• GIVEN ENTRIES:

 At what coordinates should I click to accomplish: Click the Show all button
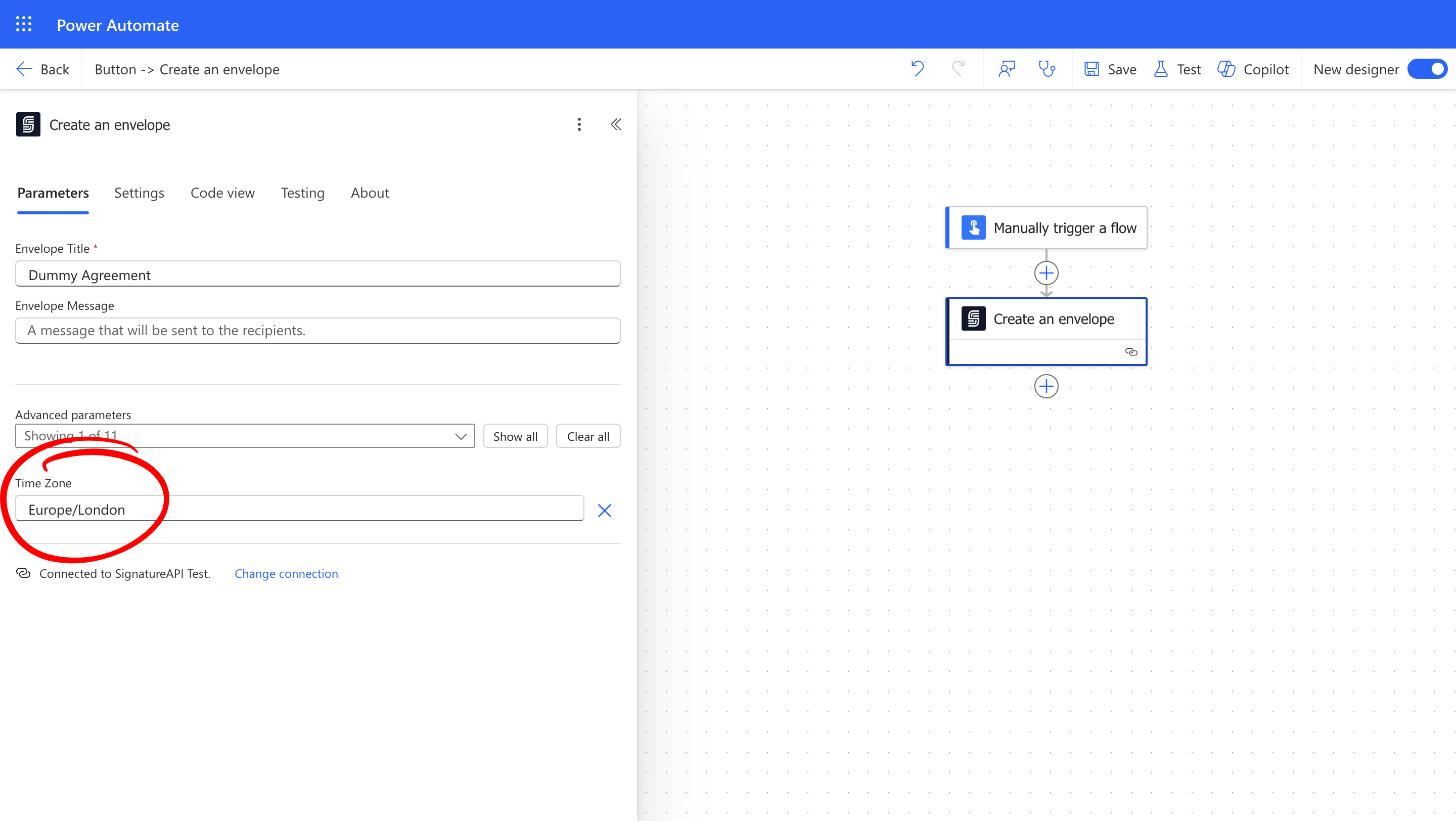click(515, 436)
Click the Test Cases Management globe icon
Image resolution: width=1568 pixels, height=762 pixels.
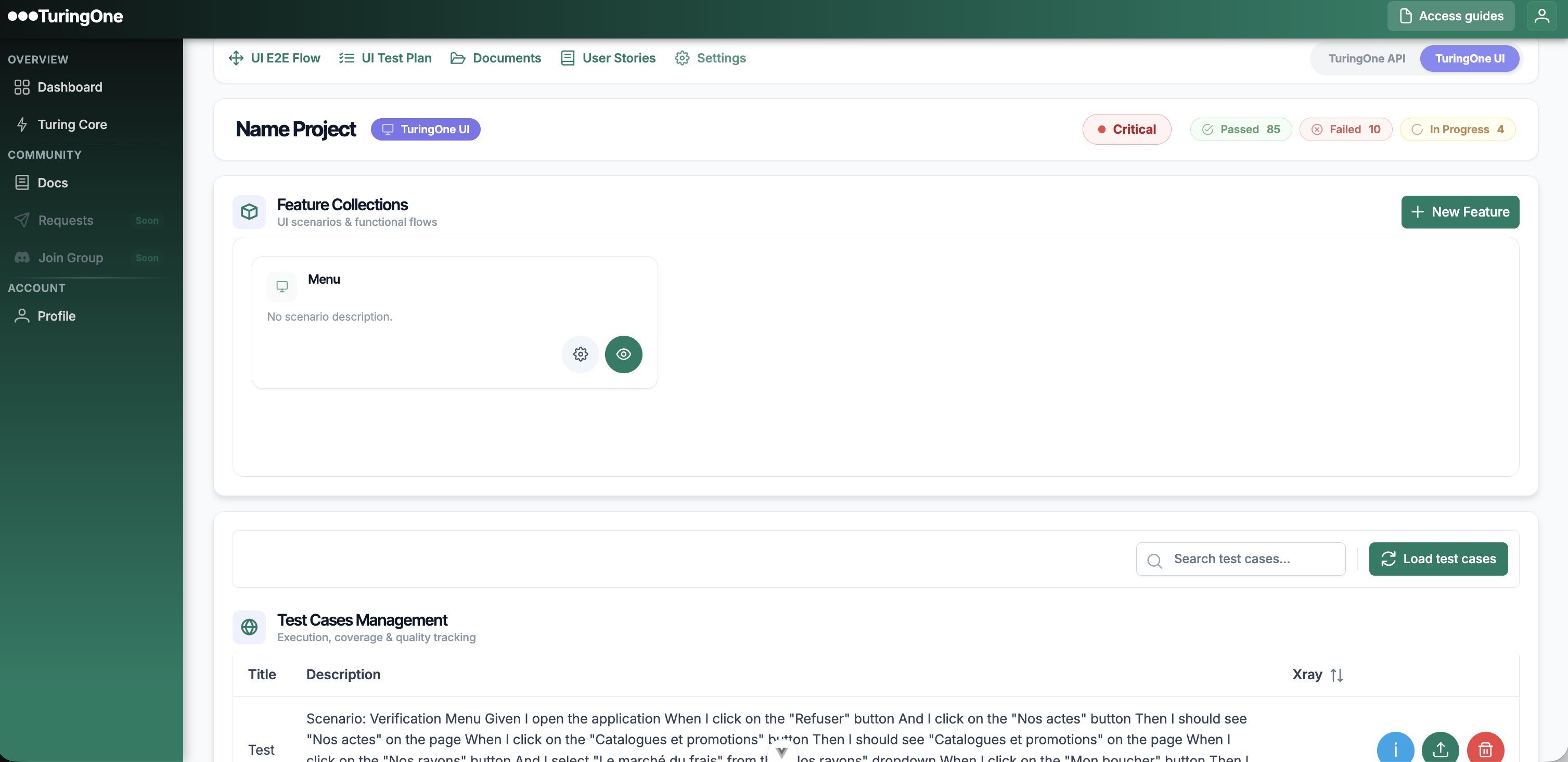(x=249, y=627)
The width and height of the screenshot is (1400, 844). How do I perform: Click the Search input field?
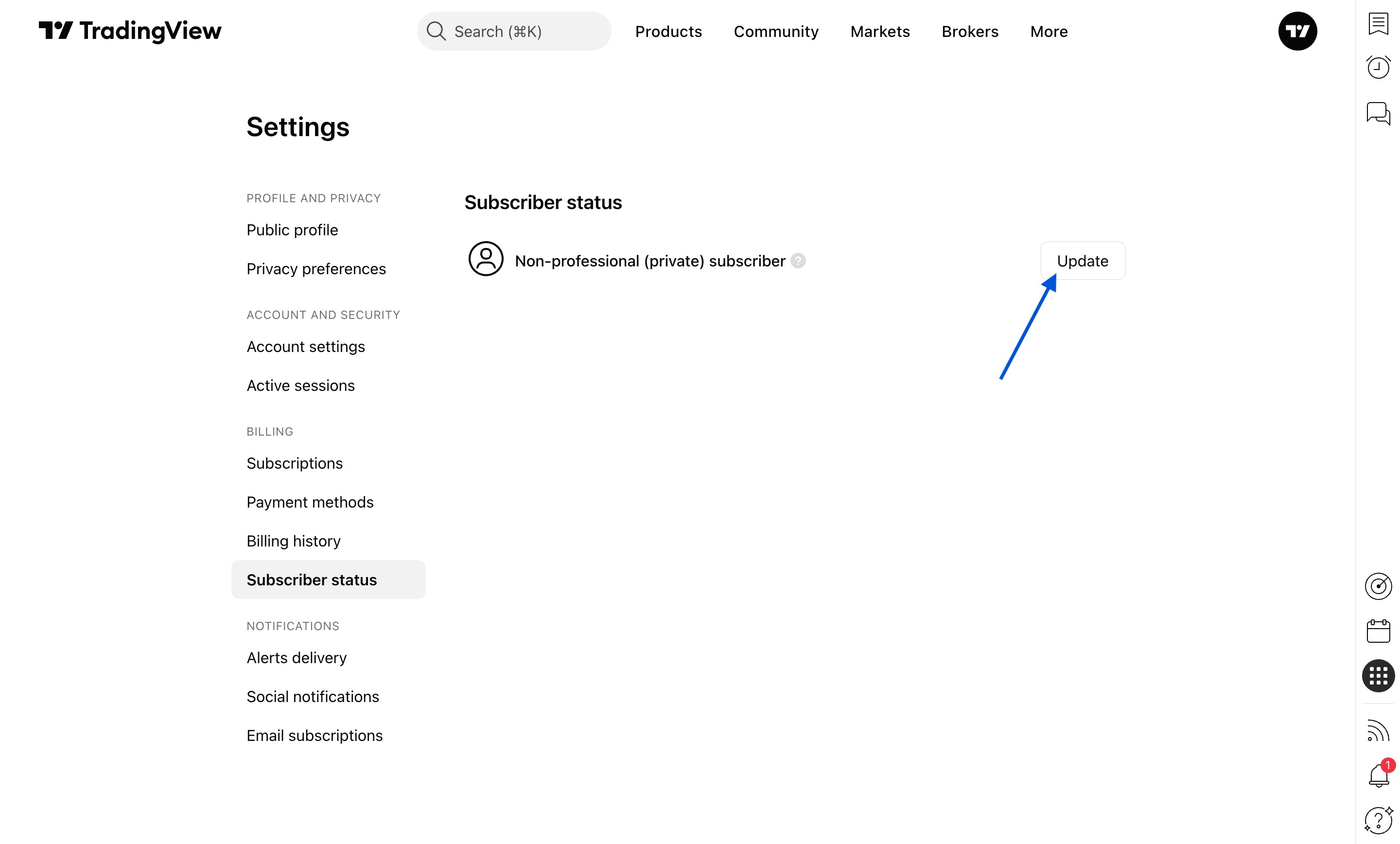(x=514, y=31)
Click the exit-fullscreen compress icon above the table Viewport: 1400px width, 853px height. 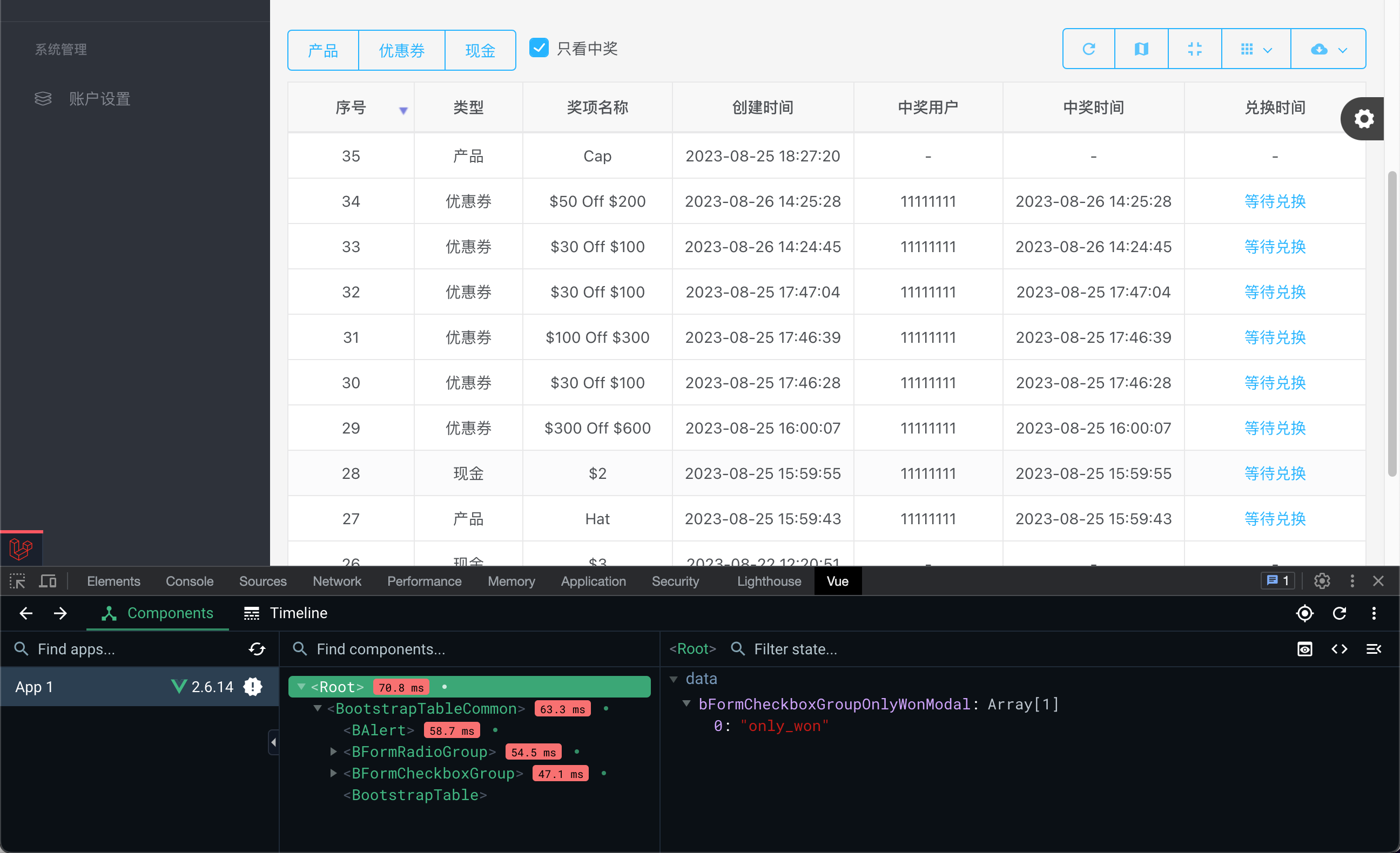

• TASK: The records above need to be restated word for word, with the pictures left out.

• ANSWER SECTION:
 At what coordinates should I click to accomplish: Click the Show all button
click(515, 436)
Click the Test Cases Management globe icon
Image resolution: width=1568 pixels, height=762 pixels.
(x=249, y=627)
The width and height of the screenshot is (1400, 844). How do I perform: Click the Search input field?
(x=514, y=31)
Click the exit-fullscreen compress icon above the table Viewport: 1400px width, 853px height. 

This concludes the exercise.